Challenge
Retype the entries from the start through the line containing "Action: (x=392, y=159)", including both ends, exactly as they appear.

::: Extracted information

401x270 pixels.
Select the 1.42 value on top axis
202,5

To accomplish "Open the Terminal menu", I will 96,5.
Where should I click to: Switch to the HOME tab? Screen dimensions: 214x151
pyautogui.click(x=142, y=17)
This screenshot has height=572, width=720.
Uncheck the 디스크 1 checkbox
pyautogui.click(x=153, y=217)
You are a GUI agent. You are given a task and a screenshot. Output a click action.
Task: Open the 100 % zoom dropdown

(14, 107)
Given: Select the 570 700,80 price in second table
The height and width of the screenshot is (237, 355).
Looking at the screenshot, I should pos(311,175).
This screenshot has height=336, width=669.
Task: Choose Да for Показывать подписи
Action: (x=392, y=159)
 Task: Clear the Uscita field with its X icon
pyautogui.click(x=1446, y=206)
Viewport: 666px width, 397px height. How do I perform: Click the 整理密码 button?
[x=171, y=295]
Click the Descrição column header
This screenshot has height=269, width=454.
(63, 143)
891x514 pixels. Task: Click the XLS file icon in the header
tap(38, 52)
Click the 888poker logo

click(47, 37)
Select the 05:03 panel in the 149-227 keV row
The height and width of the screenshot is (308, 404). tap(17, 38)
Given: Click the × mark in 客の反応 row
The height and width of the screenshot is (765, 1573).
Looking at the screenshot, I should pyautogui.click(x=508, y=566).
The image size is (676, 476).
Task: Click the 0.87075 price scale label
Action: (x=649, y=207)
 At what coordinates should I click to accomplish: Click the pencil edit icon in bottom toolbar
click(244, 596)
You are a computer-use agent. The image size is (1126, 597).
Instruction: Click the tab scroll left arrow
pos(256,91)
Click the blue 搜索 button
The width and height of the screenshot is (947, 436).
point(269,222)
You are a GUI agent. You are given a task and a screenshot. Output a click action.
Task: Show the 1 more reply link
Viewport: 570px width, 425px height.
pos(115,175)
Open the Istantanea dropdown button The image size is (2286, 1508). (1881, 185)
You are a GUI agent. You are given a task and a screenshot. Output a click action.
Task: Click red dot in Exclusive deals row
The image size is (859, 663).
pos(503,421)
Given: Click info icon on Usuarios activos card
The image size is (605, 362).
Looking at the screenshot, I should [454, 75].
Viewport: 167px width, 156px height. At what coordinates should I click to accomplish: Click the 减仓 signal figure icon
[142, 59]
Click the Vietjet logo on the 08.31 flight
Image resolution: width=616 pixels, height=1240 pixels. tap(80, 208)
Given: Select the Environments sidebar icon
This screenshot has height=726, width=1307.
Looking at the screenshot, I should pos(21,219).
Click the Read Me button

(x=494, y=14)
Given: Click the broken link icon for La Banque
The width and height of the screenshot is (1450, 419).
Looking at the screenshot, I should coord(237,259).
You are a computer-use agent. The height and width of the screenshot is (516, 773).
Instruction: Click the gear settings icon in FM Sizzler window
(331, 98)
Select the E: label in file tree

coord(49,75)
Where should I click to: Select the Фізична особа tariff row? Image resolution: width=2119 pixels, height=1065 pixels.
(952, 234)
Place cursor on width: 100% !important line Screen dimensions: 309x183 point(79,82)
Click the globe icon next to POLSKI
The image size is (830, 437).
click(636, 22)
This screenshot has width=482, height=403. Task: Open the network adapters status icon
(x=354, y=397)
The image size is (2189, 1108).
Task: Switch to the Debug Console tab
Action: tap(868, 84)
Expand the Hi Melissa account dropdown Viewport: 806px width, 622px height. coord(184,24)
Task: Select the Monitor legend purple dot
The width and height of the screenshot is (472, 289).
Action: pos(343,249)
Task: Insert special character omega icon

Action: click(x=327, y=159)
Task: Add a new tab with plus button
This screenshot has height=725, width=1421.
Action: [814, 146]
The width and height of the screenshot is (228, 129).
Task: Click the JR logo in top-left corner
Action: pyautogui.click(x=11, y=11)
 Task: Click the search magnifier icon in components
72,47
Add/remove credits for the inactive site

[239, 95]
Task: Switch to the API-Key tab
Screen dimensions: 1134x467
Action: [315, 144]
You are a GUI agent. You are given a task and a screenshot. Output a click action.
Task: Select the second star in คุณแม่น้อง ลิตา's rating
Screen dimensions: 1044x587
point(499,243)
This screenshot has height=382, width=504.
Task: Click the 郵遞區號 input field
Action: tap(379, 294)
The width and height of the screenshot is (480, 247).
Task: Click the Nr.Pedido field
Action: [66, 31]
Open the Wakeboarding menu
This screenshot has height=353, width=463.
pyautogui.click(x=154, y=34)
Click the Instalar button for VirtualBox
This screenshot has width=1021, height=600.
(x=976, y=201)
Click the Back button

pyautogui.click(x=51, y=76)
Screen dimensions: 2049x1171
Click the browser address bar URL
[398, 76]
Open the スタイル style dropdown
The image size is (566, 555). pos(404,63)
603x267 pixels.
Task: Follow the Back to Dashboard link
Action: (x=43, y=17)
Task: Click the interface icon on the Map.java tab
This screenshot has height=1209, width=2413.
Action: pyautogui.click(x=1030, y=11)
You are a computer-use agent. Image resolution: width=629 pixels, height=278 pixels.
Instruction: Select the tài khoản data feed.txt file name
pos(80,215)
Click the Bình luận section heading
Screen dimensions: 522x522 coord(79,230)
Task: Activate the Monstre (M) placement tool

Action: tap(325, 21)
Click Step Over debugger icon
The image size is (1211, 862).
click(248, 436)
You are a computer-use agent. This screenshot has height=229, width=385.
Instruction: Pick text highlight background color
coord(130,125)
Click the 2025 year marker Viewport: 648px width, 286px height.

::::::

Exercise result
401x270 pixels.
Select the 1.42 value on top axis
202,5

To accomplish "Open the Terminal menu", I will 96,5.
Where should I click to: Switch to the HOME tab? Screen dimensions: 214x151
pyautogui.click(x=142, y=17)
This screenshot has height=572, width=720.
Uncheck the 디스크 1 checkbox
pyautogui.click(x=153, y=217)
You are a GUI agent. You are given a task and a screenshot. Output a click action.
Task: Open the 100 % zoom dropdown

(14, 107)
Given: Select the 570 700,80 price in second table
The height and width of the screenshot is (237, 355).
Looking at the screenshot, I should pos(311,175).
This screenshot has height=336, width=669.
Task: Choose Да for Показывать подписи
Action: (x=392, y=159)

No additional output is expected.